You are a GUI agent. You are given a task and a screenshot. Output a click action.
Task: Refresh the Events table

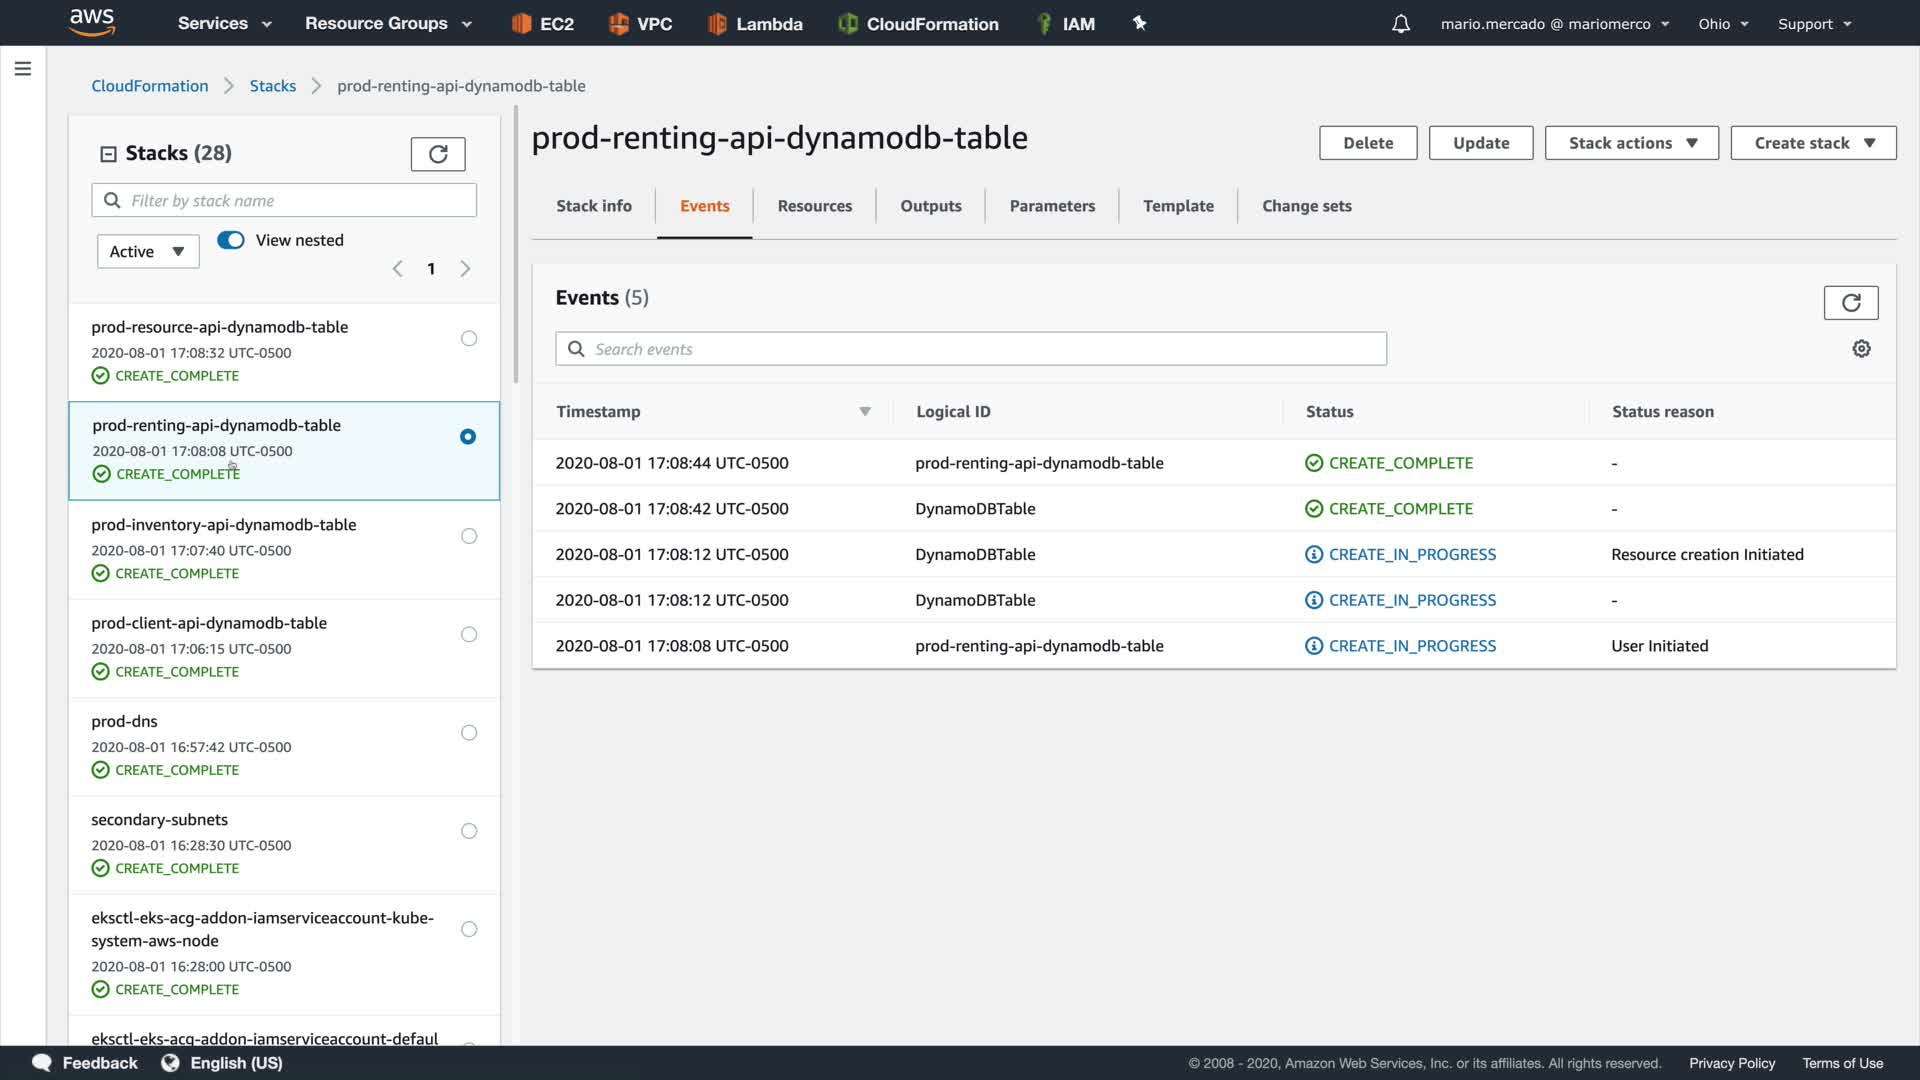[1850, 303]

---

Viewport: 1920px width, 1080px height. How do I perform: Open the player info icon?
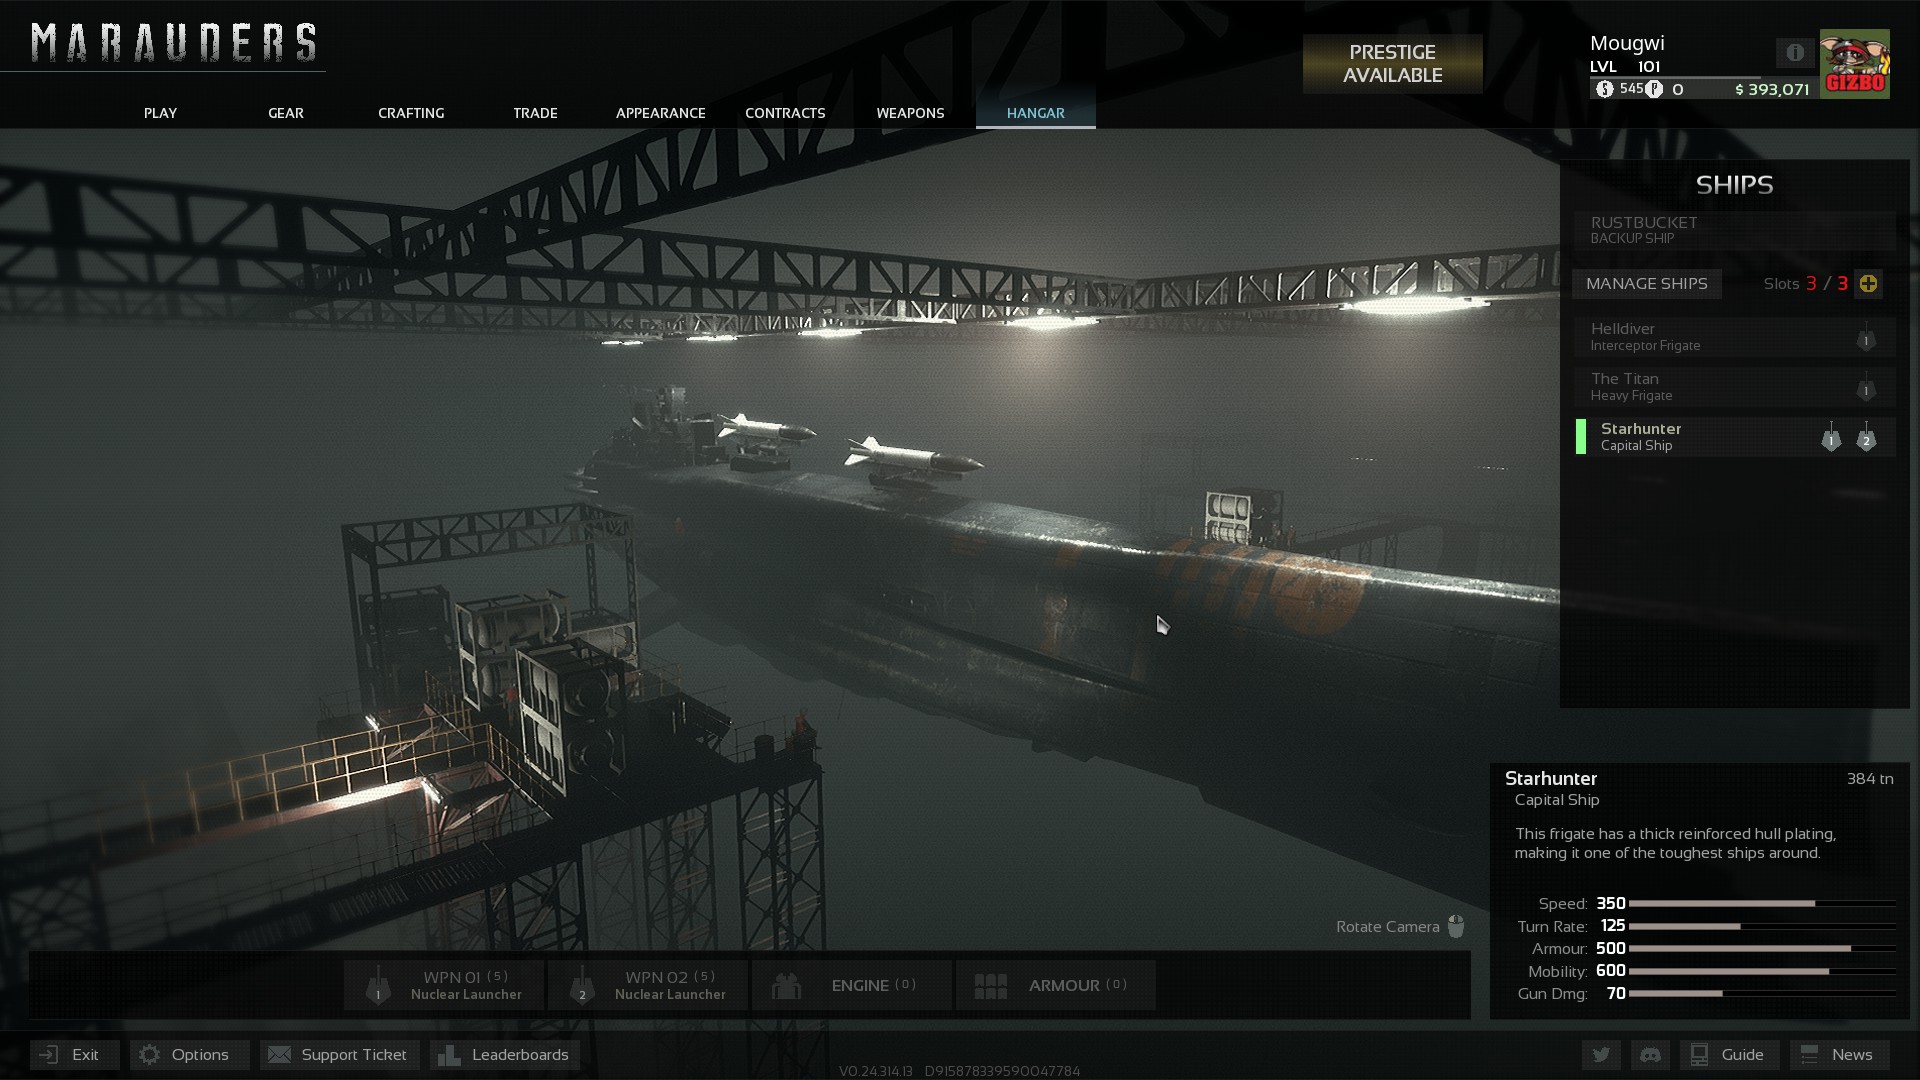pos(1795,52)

--

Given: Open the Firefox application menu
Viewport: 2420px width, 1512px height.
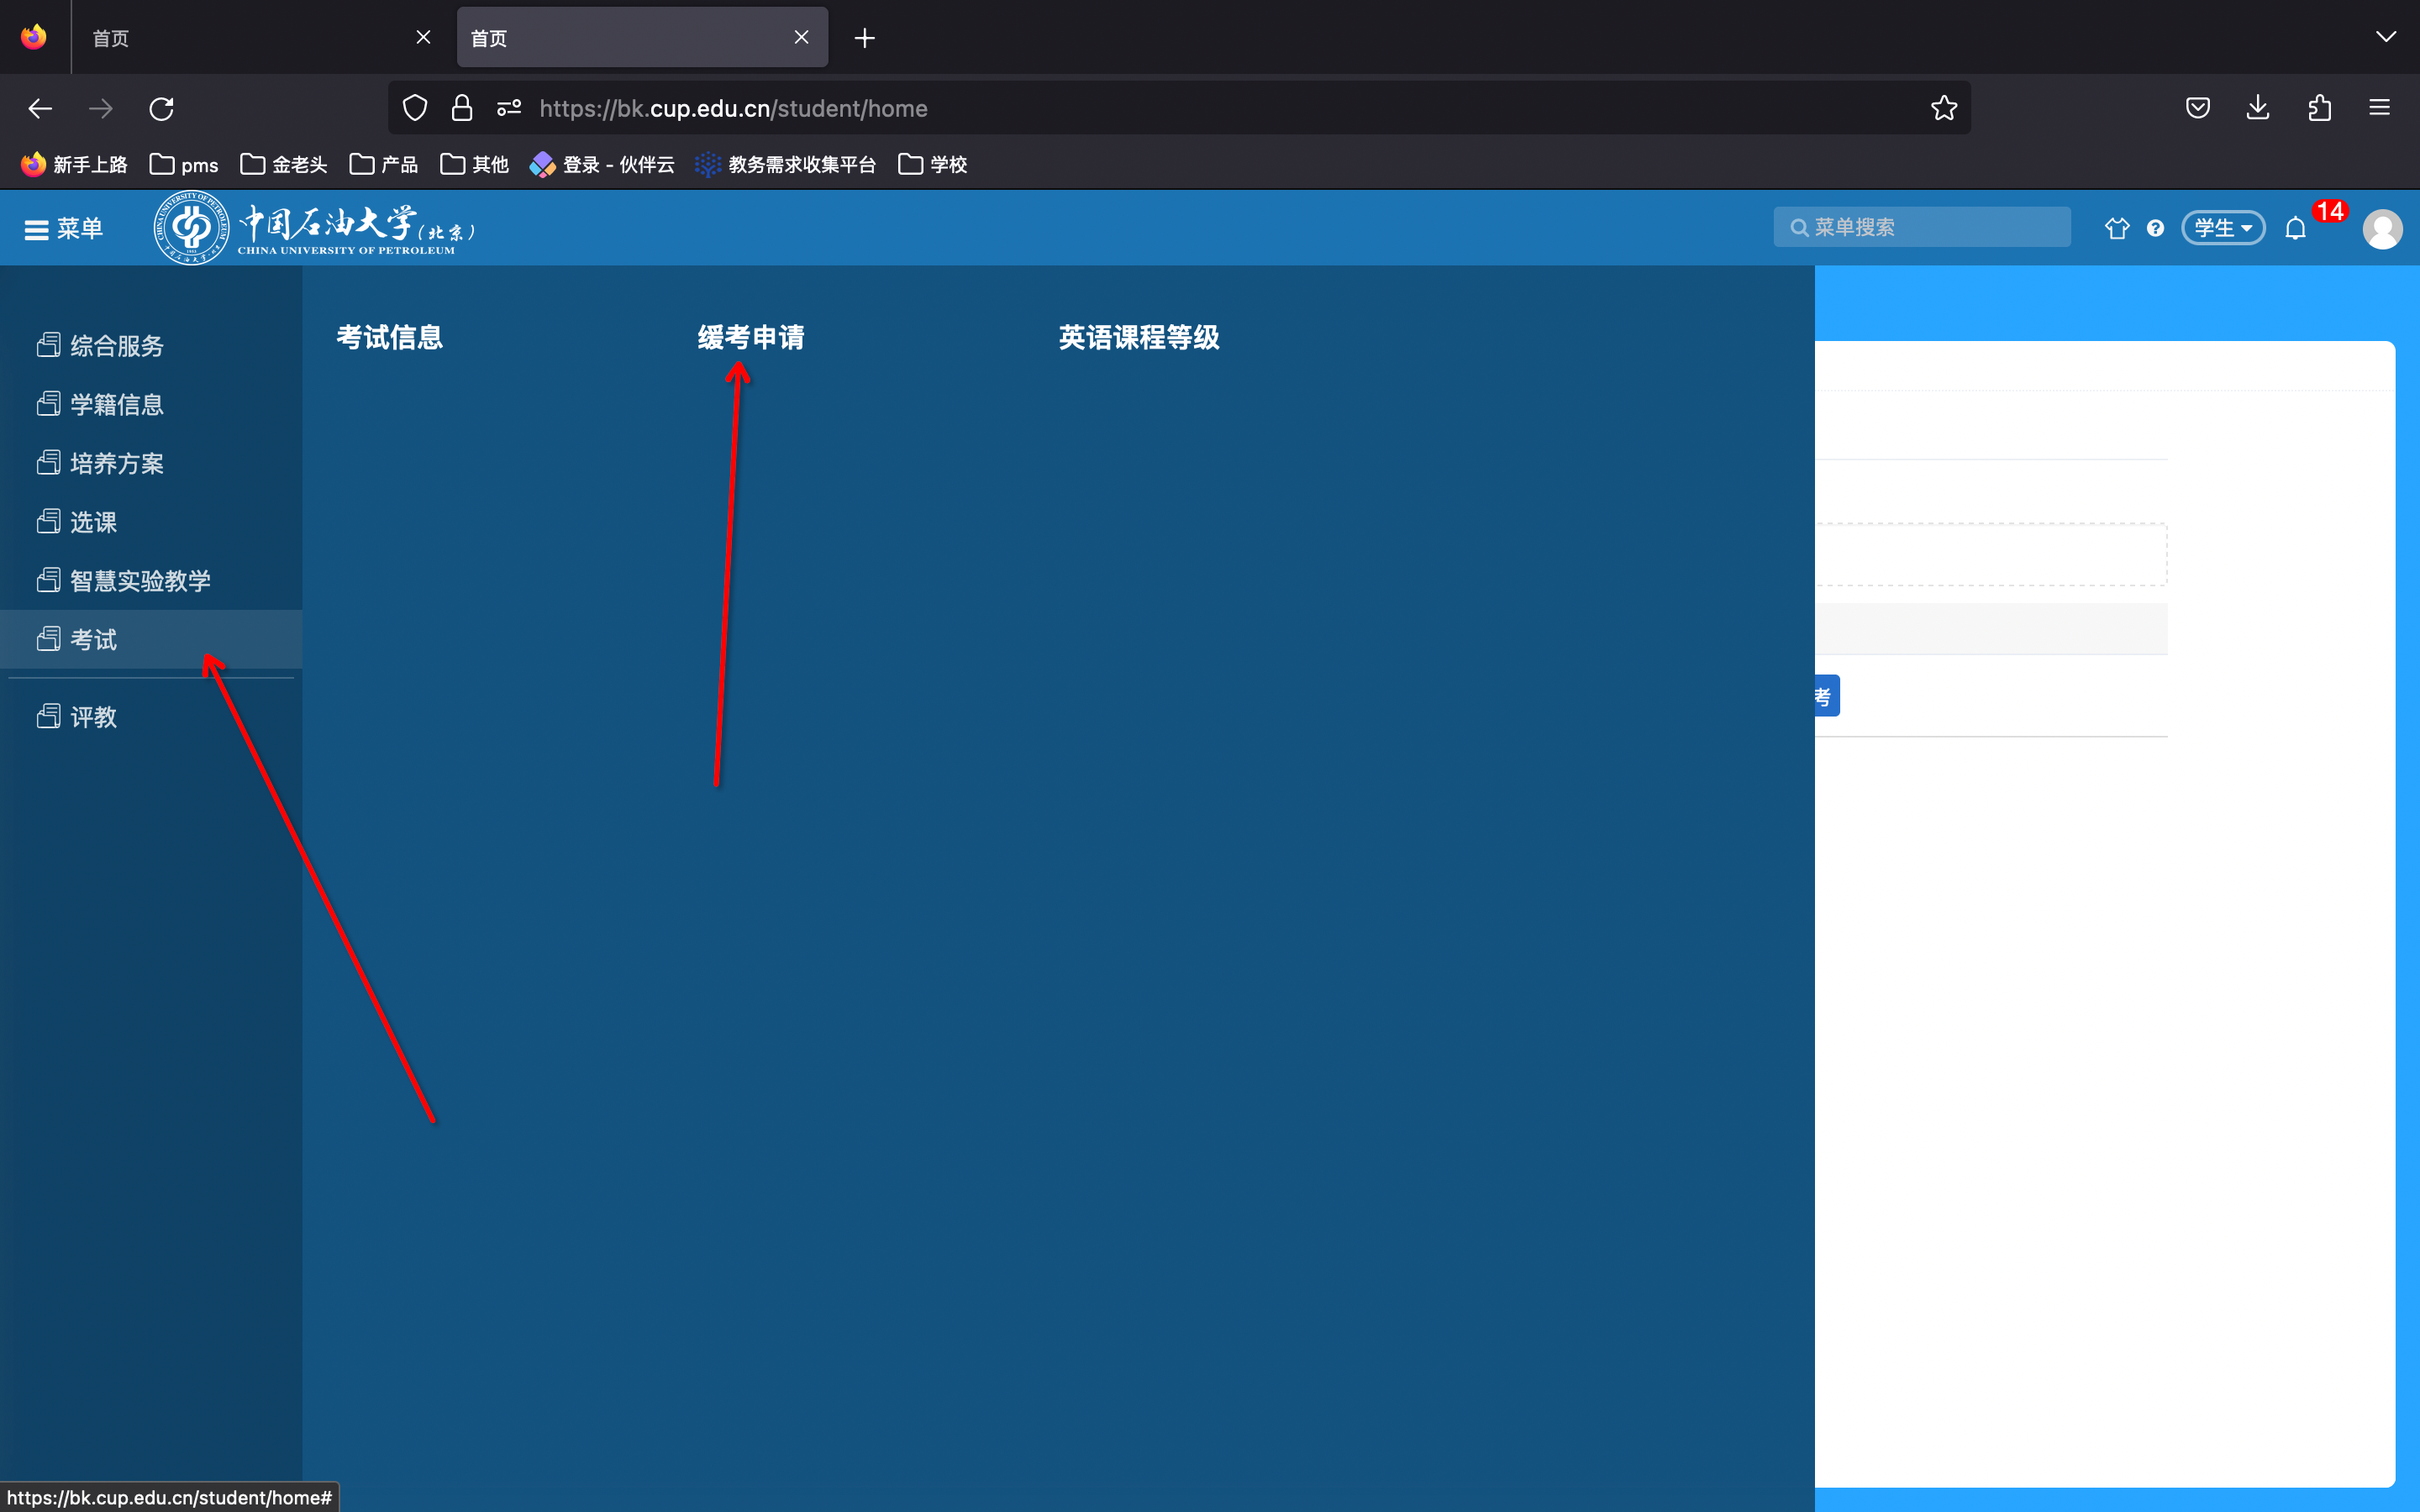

▸ **What is being asked**
In the listing above, locate the line with "Given: Open the Firefox application menu" and the line with "Viewport: 2420px width, 1512px height.", then extract exactly those lines and every line between them, and nothing more.

▸ **Response to this exercise**
Given: Open the Firefox application menu
Viewport: 2420px width, 1512px height.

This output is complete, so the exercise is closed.